## WRITTEN EXERCISE
Rewrite the records between the lines holding "Toggle the Interpolated" and "[x=75, y=233]", inclusive, putting "Comment" in place of "Message" and changing nothing else.
>> BEGIN DATASET EXCERPTS
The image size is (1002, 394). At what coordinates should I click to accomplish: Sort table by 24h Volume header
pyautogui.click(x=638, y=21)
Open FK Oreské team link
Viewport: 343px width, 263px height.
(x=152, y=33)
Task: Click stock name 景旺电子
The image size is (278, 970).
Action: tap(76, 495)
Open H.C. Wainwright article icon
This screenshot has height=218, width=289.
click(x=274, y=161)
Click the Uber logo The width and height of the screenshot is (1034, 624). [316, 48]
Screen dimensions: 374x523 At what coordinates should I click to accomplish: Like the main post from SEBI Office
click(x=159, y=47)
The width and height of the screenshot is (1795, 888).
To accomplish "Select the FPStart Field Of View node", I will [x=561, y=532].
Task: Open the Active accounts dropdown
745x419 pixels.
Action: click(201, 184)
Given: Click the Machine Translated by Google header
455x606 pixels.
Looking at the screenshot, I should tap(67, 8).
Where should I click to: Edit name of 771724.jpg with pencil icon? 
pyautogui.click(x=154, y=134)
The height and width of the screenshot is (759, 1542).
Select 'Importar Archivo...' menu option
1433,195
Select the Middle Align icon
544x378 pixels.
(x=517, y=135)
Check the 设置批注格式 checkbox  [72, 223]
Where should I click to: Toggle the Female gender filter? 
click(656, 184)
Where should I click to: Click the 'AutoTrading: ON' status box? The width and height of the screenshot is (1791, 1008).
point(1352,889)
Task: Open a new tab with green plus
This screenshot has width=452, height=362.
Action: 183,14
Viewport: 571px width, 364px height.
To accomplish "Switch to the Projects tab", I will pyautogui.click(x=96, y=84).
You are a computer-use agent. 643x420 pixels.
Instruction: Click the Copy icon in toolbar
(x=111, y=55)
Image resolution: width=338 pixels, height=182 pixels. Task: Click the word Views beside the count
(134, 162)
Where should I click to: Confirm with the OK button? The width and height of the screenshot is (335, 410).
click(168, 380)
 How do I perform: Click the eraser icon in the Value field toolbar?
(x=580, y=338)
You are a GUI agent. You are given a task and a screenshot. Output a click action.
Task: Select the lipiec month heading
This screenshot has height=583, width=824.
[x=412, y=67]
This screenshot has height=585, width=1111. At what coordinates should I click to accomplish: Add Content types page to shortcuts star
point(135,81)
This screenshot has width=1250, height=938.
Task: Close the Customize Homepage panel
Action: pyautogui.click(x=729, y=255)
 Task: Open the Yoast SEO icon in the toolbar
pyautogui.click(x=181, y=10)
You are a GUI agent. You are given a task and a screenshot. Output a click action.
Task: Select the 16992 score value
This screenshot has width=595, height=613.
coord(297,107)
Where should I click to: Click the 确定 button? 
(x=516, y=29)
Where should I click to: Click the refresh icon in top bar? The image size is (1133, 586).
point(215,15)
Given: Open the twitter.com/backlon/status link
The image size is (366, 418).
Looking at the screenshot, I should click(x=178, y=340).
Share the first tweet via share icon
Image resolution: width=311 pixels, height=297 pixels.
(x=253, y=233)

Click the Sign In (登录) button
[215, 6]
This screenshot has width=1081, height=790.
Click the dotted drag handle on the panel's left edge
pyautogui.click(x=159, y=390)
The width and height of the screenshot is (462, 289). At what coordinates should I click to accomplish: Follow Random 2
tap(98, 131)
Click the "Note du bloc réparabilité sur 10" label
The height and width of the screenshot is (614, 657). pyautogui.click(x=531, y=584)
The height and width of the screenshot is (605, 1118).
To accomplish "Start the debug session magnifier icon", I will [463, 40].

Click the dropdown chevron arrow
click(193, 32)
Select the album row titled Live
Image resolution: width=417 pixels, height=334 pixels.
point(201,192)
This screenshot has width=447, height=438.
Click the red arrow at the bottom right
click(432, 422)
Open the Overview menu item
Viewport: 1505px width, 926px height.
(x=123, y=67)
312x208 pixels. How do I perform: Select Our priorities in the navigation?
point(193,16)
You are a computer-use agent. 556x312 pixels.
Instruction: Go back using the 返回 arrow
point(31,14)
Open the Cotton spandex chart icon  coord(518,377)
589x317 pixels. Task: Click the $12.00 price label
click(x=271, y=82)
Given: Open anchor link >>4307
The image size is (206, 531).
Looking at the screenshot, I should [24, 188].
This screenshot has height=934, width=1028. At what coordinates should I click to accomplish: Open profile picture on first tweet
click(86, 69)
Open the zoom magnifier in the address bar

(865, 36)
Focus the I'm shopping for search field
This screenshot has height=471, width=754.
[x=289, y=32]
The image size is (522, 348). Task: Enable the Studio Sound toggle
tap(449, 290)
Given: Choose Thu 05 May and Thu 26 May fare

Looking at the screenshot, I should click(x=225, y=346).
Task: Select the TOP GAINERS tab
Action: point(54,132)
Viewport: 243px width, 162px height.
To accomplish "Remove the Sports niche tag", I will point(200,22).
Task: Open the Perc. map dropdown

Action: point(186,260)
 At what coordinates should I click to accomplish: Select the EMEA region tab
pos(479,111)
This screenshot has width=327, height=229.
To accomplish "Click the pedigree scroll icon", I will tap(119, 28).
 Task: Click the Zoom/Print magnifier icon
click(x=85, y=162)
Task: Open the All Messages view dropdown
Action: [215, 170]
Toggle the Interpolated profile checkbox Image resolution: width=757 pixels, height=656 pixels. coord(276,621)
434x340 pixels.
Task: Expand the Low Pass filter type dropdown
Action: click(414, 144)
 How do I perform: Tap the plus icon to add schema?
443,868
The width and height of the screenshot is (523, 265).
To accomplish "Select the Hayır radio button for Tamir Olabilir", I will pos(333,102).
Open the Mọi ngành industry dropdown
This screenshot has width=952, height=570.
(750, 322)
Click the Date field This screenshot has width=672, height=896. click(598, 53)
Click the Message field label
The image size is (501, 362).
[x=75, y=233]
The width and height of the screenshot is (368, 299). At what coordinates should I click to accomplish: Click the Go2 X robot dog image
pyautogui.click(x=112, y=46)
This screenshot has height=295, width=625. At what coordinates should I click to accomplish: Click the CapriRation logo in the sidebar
>> END DATASET EXCERPTS
## ANSWER FOR THIS EXERCISE
Toggle the Interpolated profile checkbox Image resolution: width=757 pixels, height=656 pixels. coord(276,621)
434x340 pixels.
Task: Expand the Low Pass filter type dropdown
Action: click(414, 144)
 How do I perform: Tap the plus icon to add schema?
443,868
The width and height of the screenshot is (523, 265).
To accomplish "Select the Hayır radio button for Tamir Olabilir", I will pos(333,102).
Open the Mọi ngành industry dropdown
This screenshot has width=952, height=570.
(750, 322)
Click the Date field This screenshot has width=672, height=896. click(598, 53)
Click the Comment field label
The image size is (501, 362).
[x=75, y=233]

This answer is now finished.